■ Work to complete
Swap "box" for "option" everywhere it occurs in the lines below, change nothing else, and write the lines out again without the pictures.

§ §

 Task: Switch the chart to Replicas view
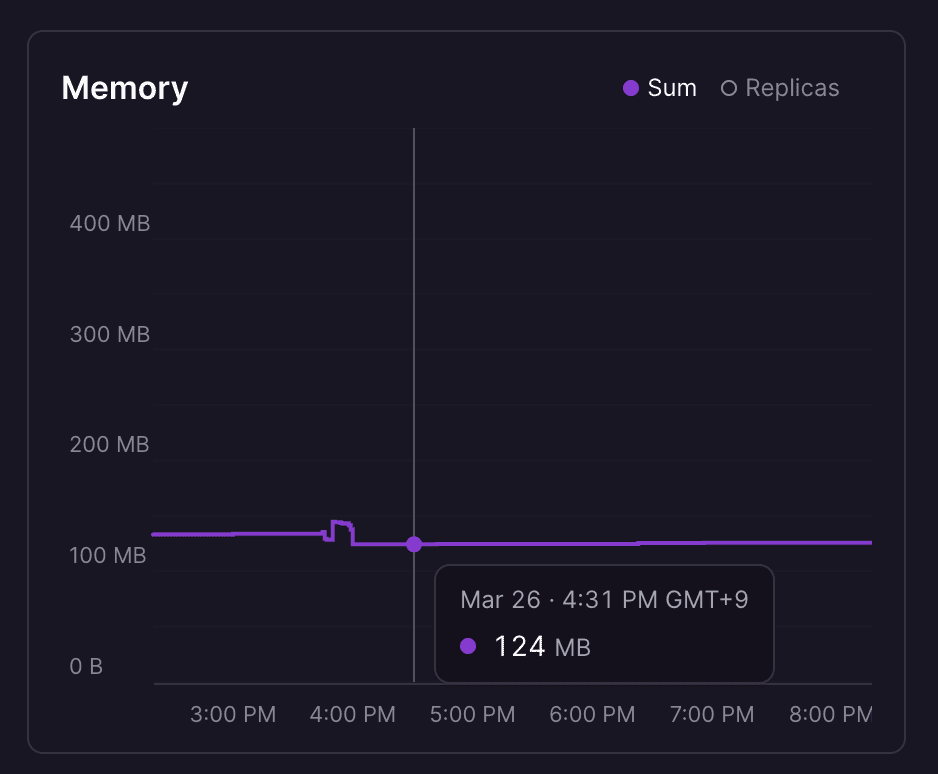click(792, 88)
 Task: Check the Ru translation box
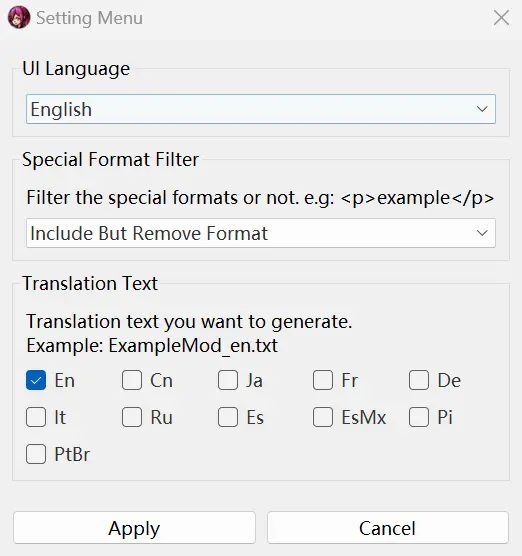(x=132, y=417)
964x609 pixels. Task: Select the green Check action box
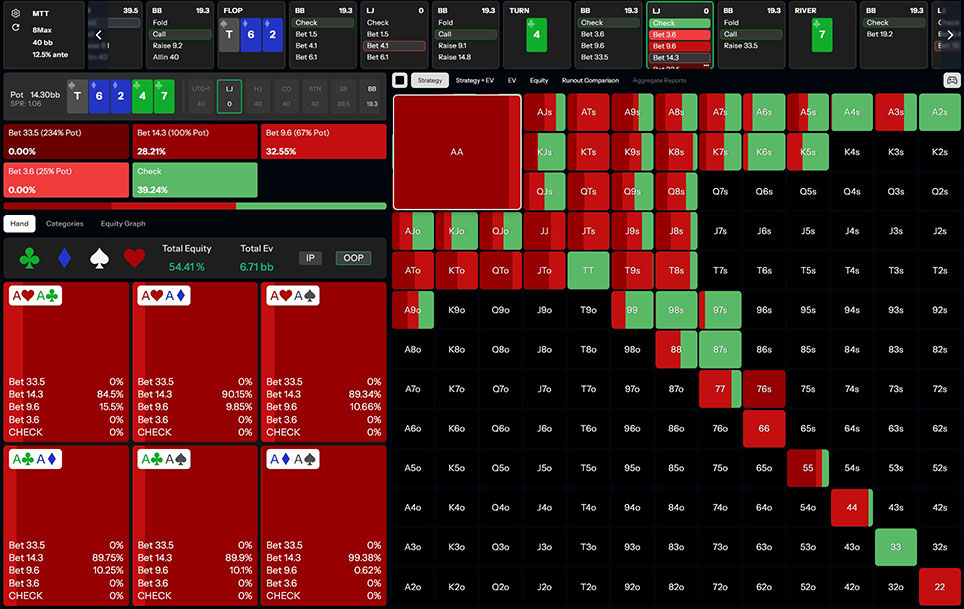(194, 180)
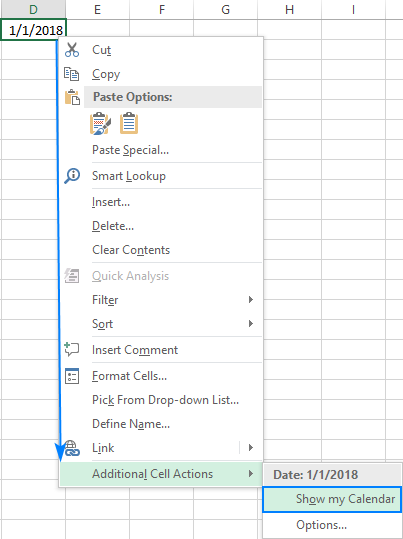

§ §

■ Correct result
 Task: Switch the chart to Replicas view
click(792, 88)
 Task: Check the Ru translation option
(x=132, y=417)
964x609 pixels. Task: Select the green Check action option
(194, 180)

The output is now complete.